For instance, there is no doubt that ethanol demand is going to be very robust over the next four or five years.  But you need to understand how many companies will be set up which will start manufacturing ethanol. When the supply exceeds demand, investors don’t make money. That’s what happened in the infrastructure during 2003-07. The demand for infrastructure has been there forever in India. But how many investors have made money in infrastructure? This is because the entry barriers in infrastructure are low. So get into segments where demand is robust. You need to see if the company you are investing in can meet most of this demand or there will be many other players who will enter the market and eat into its sales.

Often, investors tend to fall for the demand side. The initial two years are great for such themes but then other players enter the fray. It takes time to build capacity and then the capacity hits all at once and the profits are vanished because of the competition.

What have been some of your hits and misses?

There have been times when we anticipated a few structural stories, but they turned out to be cyclical. In a structural change, the growth, margins, and valuations multiple sustain. If you get the thesis wrong, you get hit with lower profit and lower Price to Earnings Per Share (PE) multiple.

One such mistake happened in Indocount. They were exporting into the U.S. and Europe. They were just doing export in the bed linens. They were planning to get into fashion linen, bed toppings, and pillowcases which had higher demand.

We visited New York wholesale stores a couple of times as part of our due diligence. But it turned out that Amazon kind of players came in with huge offerings at lower prices from 20 different countries. This ate into the market share of Indocount. There was margin pressure as it started losing market share and the PE multiple crashed. If you sold it through Amazon, you don't end up making even half the margin that you make you know by selling to these customers.

In our history, we have invested in 80 companies in the last 10 years out of which we have got almost 12 companies wrong. It was probably because the valuations were exorbitant or the business was faulty. We have exited positions in losses. Around 50 investee companies that we have held have delivered more than 25% annualised return.

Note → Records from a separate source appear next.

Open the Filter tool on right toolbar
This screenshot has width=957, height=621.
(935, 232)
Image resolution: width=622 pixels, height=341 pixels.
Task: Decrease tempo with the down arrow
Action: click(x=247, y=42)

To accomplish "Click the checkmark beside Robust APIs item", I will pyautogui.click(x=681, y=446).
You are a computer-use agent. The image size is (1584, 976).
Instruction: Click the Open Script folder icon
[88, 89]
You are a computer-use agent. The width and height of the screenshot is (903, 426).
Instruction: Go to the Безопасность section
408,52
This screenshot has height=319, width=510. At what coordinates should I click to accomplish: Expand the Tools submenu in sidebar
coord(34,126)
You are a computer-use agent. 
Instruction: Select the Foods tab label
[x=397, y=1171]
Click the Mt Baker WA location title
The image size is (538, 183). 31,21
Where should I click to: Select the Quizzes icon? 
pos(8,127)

We have identified many multi-baggers. Among them was Bajaj Finance which we entered in 2009. Kaveri Seed also went up 14 to 15X. PI Industries, Sundaram Finance, Solar Industries, Amara Raja Batteries, La Opala, Aarti Industries, Balkrishna Industries, Page Industries, and Cera were a few other examples that multiplied. In recent times, the biggest success has been APL Apollo, Apollo Tricoat, Deepak Nitrite, Navin Fluorine, KEI Industries, Polycab, Balaji Amines, Gujarat Ambuja, Laurus Lab, Sequent Scientific among others. In small/mid cap winners, the key is to get the exits right.

What is your view on Information Technology (IT) and real estate sectors?

We have limited exposure to IT as valuations have been expensive. IT is one of the biggest drivers of real estate growth. IT salaries and real estate growth go hand in hand. The real estate sector has been stagnant for ten years. The cost of mortgage is low. The real estate inventory levels are the lowest in last 10 years and the absorption rate of new launches is the highest in the last ten years. Real estate market is akin to a stock market. It is observed that when the prices go up the demand comes up.  Builders will pass on the hike in construction price to consumers. It can be played through some developer stocks and ancillary companies.

So I think it's going to be a good start for at least four or five years kind of a cycle. One has to stay away from places where inflation is going to be a huge drag, for instance, FMCG companies. It will be difficult for them to pass on this 30 - 40 % kind of rise in wheat, corn, sugar, and other commodities to consumers.

You don’t need to be diversified across and present in all the sectors. Focus on sectors where you find growth and valuations attractive.